• [Set problem]
Copy the entries below word for word, from the first line up to and including the line that contains "click(443, 73)". Leave the pictures out.
☆ ☆ ☆
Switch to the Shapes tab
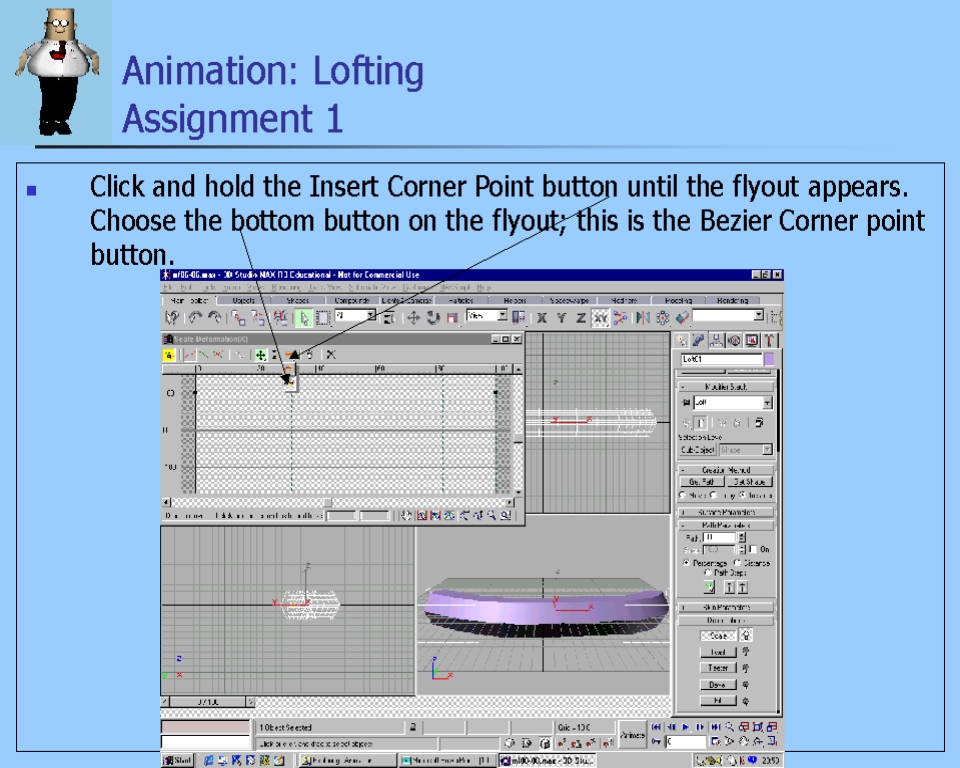This screenshot has width=960, height=768. point(298,300)
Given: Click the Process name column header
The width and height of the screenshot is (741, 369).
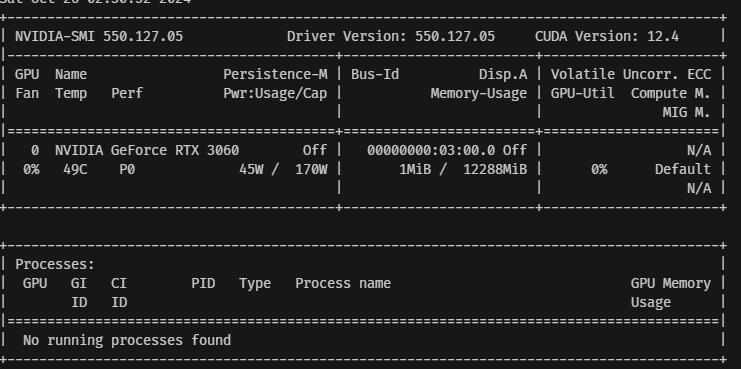Looking at the screenshot, I should click(x=343, y=283).
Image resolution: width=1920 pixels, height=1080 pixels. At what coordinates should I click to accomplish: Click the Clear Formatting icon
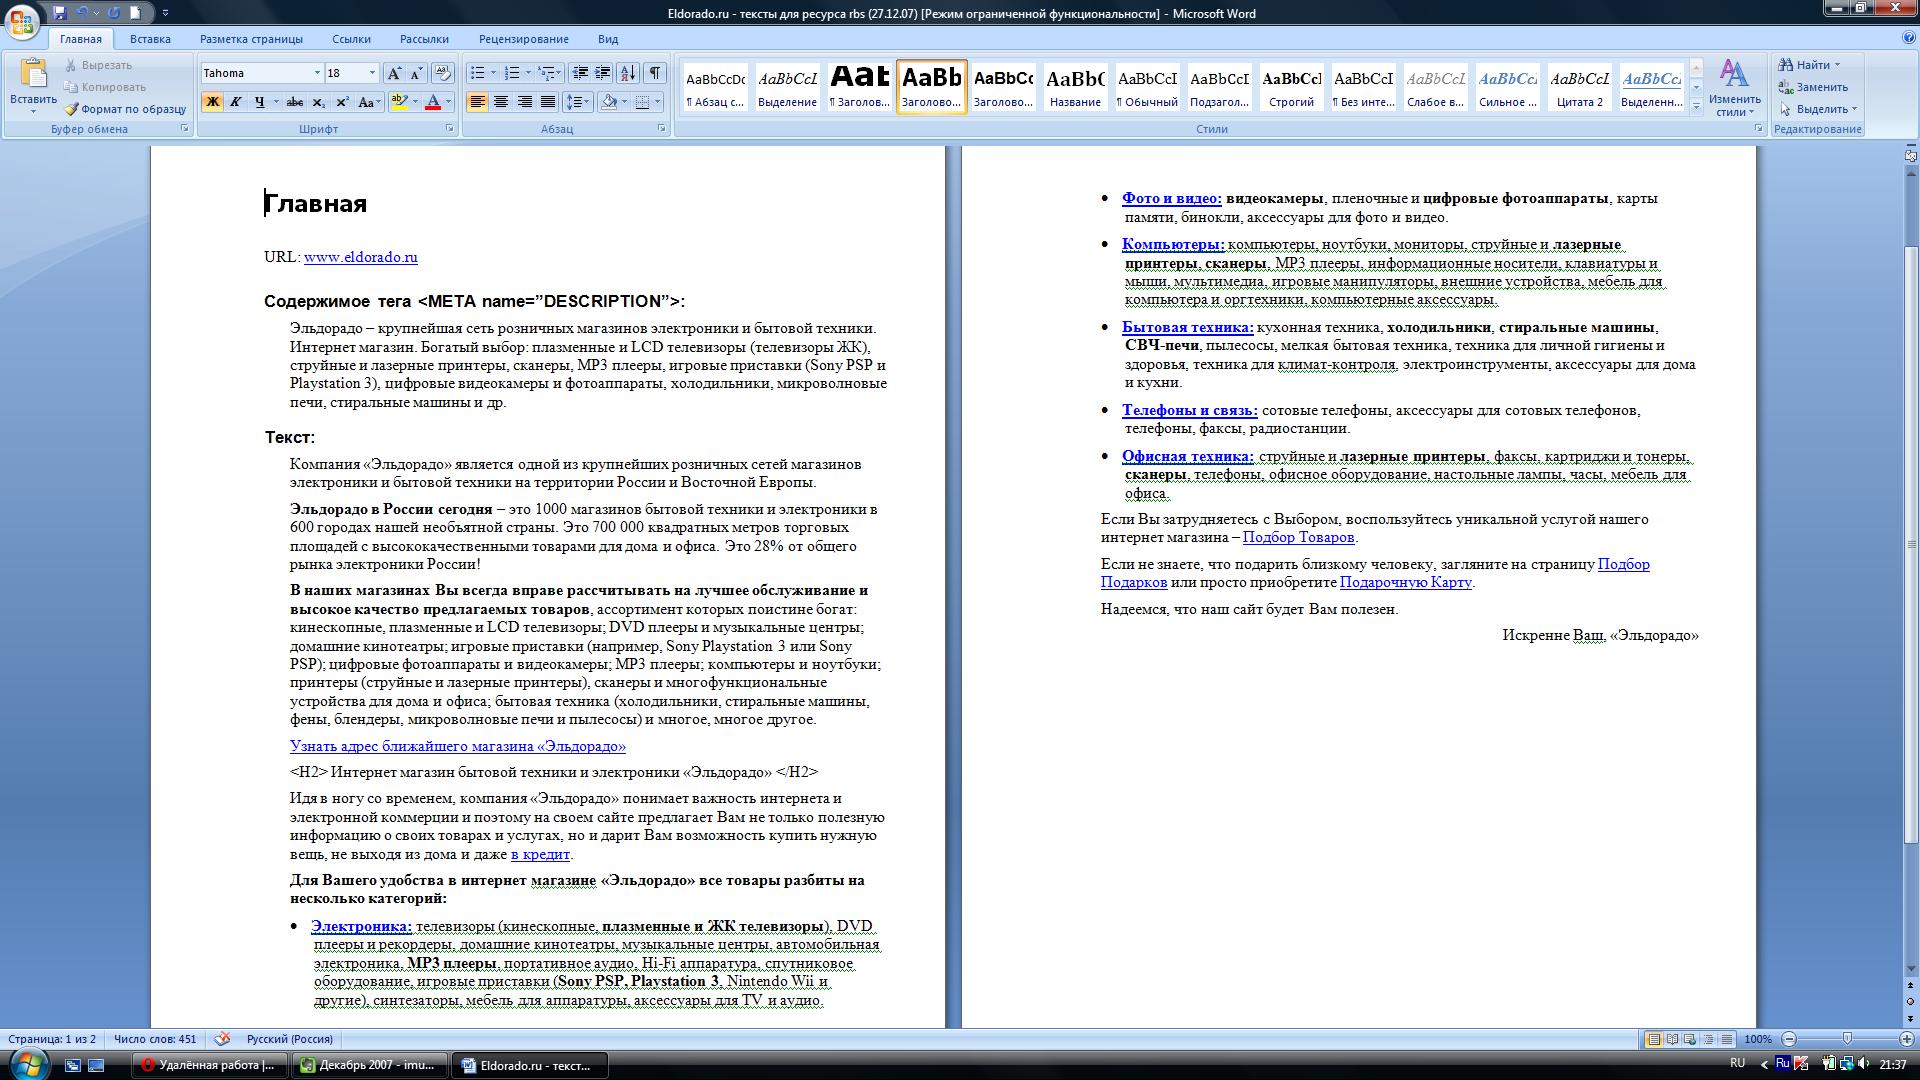click(443, 73)
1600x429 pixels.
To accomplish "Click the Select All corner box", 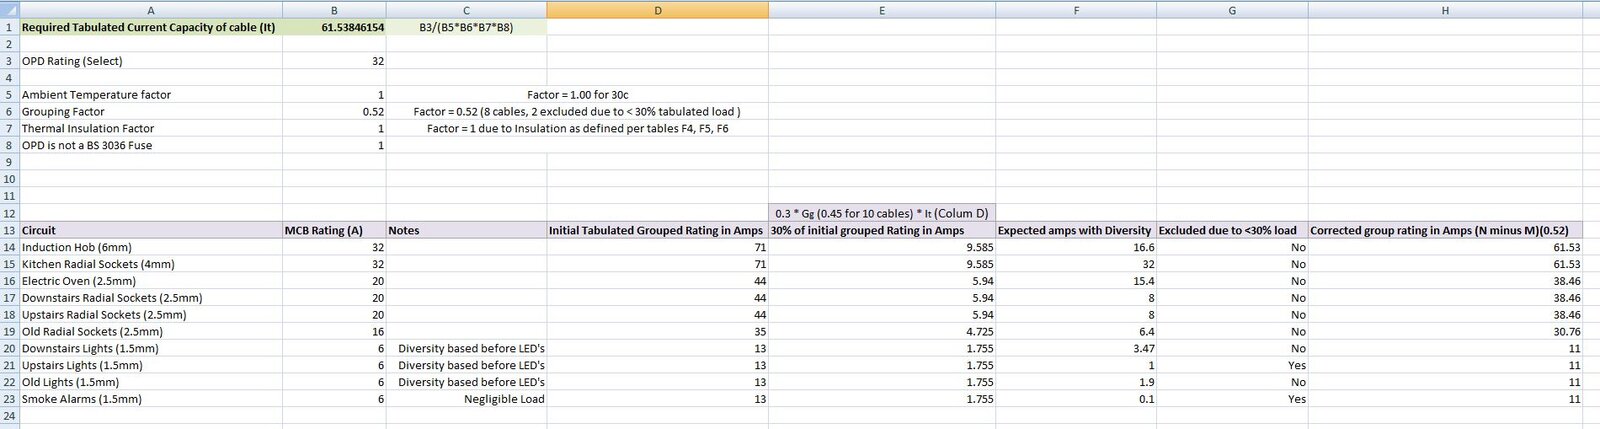I will pyautogui.click(x=9, y=10).
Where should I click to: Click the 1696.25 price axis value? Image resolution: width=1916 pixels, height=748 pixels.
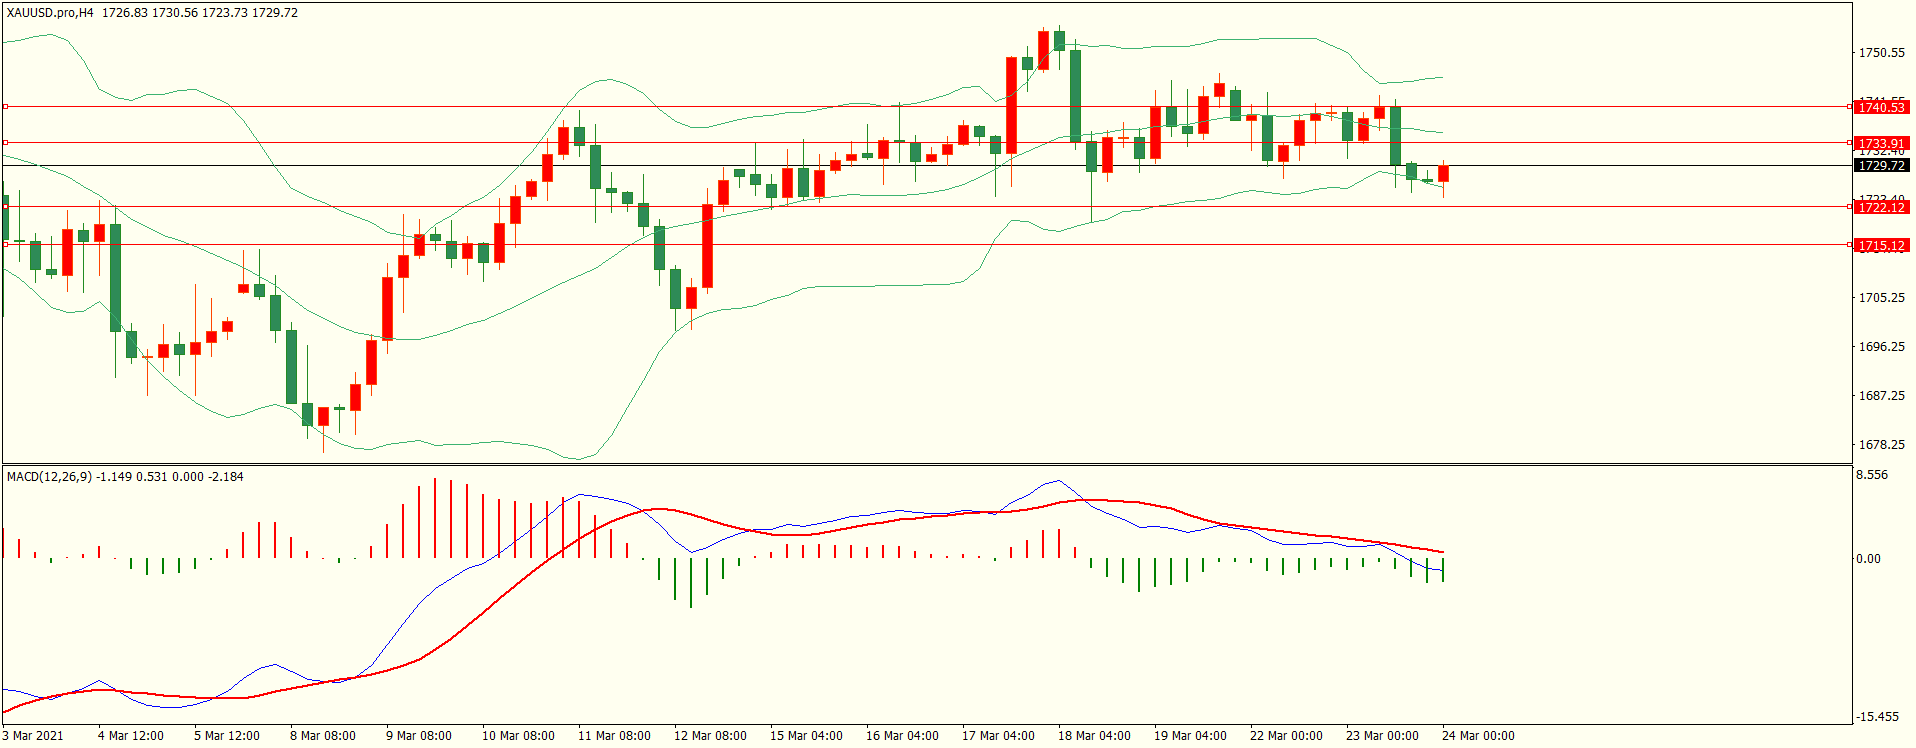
☆ ☆ ☆
• [Exercise response]
Switch to the Shapes tab
This screenshot has width=960, height=768. point(298,300)
Given: Click the Process name column header
The width and height of the screenshot is (741, 369).
Looking at the screenshot, I should click(x=343, y=283).
Image resolution: width=1920 pixels, height=1080 pixels. At what coordinates should I click to accomplish: Click the Clear Formatting icon
click(443, 73)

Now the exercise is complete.